TASK OBJECTIVE
In the passage on chronic total occlusion PCI below, what is the key indication for CTO PCI?

QUOTED PASSAGE
####

Chronic total occlusions (CTOs) are defined as completely occluded coronary arteries with Thrombolysis In Myocardial Infarction (TIMI) 0 flow with an estimated duration of at least 3 months . CTOs can be challenging to recanalize, requiring specialized equipment and techniques , which is covered in detail in the Manual of Chronic Total Occlusion Interventions . A global consensus document on the key principles underlying CTO PCI was recently published and will be briefly discussed in this chapter .
Planning is key for the success and safety of CTO PCI. The key indication for CTO PCI is symptom improvement . To allow adequate time for procedural planning and preparation and for proper counseling of patients, ad hoc CTO PCI is discouraged in most cases . CTO PCI preplanning can also help minimize contrast and radiation dose, reduce patient and operator fatigue, allow additional evaluation (such as myocardial viability) to be performed, and enable detailed discussion with the patient about all aspects of the CTO PCI procedure.
Coronary computed tomography angiography (CCTA) can be useful for evaluating the CTO segment and planning PCI. Several CCTA-based scores have been developed, such as the CT-RECTOR multicenter registry (Computed Tomography Registry of CTO revascularization) score and the Korean Multicenter CTO CT Registry score . CCTA can also help identify the optimal fluoroscopic projection angles with the least foreshortening to use during CTO crossing attempts ( Fig. 21.1 ).
In selected cases, however, ad hoc PCI may be the best option, such as in patients who present with an acute coronary syndrome due to failure of a highly diseased saphenous vein graft. In such patients treatment of the native coronary artery CTO is preferred, if feasible ( Section 18.7 ) . Another possible scenario is patients in whom obtaining arterial access is very challenging.
CTO PCI can be technically challenging and time consuming, and may require high radiation and contrast doses. Careful attention to the patient’s ECG and hemodynamics, as well as radiation and contrast use, is needed throughout the case. Moreover, the operators should be ready to manage any complication that may occur, such as perforation.

####

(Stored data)
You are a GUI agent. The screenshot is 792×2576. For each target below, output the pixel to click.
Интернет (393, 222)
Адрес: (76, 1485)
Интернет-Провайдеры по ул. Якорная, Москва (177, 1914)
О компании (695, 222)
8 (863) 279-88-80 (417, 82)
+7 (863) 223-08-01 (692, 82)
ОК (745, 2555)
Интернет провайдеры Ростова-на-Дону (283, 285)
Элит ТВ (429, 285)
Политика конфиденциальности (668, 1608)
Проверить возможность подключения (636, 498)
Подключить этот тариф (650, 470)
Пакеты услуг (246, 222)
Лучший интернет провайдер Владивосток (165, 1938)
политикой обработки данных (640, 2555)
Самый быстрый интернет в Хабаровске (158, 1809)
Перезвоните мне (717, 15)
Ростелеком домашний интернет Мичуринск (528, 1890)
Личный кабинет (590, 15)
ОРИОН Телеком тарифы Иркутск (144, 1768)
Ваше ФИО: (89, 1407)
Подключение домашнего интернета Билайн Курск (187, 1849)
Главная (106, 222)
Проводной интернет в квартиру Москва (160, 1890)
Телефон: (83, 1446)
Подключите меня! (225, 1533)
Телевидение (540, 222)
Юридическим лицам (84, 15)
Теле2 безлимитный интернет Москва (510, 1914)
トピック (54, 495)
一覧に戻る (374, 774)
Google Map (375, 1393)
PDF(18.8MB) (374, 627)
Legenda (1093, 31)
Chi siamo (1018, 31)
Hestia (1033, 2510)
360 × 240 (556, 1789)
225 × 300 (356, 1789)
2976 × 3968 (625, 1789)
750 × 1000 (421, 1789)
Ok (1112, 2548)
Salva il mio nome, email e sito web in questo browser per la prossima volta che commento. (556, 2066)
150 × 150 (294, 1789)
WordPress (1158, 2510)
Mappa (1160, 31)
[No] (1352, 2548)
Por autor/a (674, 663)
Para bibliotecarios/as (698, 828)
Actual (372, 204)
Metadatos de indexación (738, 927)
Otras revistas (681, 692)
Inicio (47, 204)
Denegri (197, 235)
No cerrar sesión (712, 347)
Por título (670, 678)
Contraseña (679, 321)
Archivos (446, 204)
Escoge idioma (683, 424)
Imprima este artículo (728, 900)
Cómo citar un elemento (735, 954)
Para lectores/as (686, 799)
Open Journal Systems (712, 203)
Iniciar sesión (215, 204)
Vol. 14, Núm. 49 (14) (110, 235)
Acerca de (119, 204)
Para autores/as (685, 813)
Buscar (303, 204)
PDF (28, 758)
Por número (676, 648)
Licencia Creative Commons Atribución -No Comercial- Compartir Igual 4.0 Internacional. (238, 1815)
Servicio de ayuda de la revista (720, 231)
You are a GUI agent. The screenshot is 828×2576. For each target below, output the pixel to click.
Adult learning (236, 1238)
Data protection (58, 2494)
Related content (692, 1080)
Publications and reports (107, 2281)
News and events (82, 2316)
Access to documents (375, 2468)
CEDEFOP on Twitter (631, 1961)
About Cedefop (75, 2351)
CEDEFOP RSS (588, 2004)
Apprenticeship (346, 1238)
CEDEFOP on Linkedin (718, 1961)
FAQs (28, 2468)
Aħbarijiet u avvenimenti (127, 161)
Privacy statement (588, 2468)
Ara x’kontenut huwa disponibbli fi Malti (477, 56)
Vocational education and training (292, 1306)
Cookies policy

####

RESPONSE TO THE EXERCISE
Symptom improvement.